What is required ▸
Below this line is a set of entries; quote exactly the lines from the line that contains "Task: Open the 应用 apps grid bookmark" to the line that contains "Click Problemi di", both lines included.

Data provided ▸
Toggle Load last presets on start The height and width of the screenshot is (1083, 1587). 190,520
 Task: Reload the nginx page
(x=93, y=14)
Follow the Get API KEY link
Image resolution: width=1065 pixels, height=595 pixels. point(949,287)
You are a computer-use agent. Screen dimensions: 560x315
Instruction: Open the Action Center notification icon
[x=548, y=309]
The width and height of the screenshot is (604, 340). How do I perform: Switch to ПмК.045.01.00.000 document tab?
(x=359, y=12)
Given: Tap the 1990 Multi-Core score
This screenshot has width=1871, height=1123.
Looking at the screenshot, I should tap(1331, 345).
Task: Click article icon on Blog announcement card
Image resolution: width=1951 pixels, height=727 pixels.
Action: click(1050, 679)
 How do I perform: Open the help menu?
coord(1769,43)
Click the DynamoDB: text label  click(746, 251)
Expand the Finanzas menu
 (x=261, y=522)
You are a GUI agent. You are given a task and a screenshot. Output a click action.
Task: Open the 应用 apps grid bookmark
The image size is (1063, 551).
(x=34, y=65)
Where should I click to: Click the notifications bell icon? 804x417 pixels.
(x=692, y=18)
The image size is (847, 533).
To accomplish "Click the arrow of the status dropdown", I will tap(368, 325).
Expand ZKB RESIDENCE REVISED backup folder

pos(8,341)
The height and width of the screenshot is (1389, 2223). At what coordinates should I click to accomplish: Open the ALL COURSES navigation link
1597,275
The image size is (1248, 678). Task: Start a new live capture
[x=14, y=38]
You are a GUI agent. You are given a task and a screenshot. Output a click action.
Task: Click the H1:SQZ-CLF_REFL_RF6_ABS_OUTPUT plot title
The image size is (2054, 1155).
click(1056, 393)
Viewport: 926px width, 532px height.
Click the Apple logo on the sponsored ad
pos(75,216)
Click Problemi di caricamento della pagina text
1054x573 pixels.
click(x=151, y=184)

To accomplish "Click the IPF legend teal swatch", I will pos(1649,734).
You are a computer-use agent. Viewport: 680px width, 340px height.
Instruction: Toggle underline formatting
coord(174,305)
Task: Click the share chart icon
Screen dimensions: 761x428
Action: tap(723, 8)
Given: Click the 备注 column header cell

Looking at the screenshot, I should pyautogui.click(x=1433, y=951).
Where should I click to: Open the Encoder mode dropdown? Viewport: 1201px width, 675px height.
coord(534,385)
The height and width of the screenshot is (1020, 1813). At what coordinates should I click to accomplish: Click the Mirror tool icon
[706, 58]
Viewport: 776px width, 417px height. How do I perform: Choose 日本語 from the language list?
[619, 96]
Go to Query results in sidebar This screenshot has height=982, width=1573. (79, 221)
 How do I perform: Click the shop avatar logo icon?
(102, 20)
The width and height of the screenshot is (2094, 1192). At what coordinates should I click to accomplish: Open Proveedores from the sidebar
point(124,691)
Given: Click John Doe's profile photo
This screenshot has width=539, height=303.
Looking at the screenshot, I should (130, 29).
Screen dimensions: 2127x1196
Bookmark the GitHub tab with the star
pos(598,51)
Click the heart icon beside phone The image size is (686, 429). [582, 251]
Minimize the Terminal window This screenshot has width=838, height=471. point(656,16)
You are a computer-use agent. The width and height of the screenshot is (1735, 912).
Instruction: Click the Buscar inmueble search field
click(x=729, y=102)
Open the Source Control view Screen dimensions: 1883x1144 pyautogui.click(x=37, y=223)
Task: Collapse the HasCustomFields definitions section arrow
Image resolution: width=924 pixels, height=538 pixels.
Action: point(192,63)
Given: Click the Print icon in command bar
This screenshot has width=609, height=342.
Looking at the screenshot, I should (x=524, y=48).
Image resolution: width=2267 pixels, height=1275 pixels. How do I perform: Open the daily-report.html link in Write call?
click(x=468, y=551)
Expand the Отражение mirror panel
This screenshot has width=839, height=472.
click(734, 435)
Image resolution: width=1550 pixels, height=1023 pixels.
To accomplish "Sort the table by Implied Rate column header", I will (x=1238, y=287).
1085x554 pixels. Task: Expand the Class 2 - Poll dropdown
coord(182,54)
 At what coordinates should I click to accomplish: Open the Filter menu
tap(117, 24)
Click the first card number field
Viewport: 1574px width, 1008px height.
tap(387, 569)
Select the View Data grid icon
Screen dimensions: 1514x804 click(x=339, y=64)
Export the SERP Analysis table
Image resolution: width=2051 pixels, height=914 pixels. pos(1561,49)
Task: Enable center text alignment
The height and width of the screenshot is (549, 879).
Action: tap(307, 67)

Completed task ▸
Task: Open the 应用 apps grid bookmark
The image size is (1063, 551).
(x=34, y=65)
Where should I click to: Click the notifications bell icon? 804x417 pixels.
(x=692, y=18)
The image size is (847, 533).
To accomplish "Click the arrow of the status dropdown", I will tap(368, 325).
Expand ZKB RESIDENCE REVISED backup folder

pos(8,341)
The height and width of the screenshot is (1389, 2223). At what coordinates should I click to accomplish: Open the ALL COURSES navigation link
1597,275
The image size is (1248, 678). Task: Start a new live capture
[x=14, y=38]
You are a GUI agent. You are given a task and a screenshot. Output a click action.
Task: Click the H1:SQZ-CLF_REFL_RF6_ABS_OUTPUT plot title
The image size is (2054, 1155).
click(1056, 393)
Viewport: 926px width, 532px height.
Click the Apple logo on the sponsored ad
pos(75,216)
Click Problemi di caricamento della pagina text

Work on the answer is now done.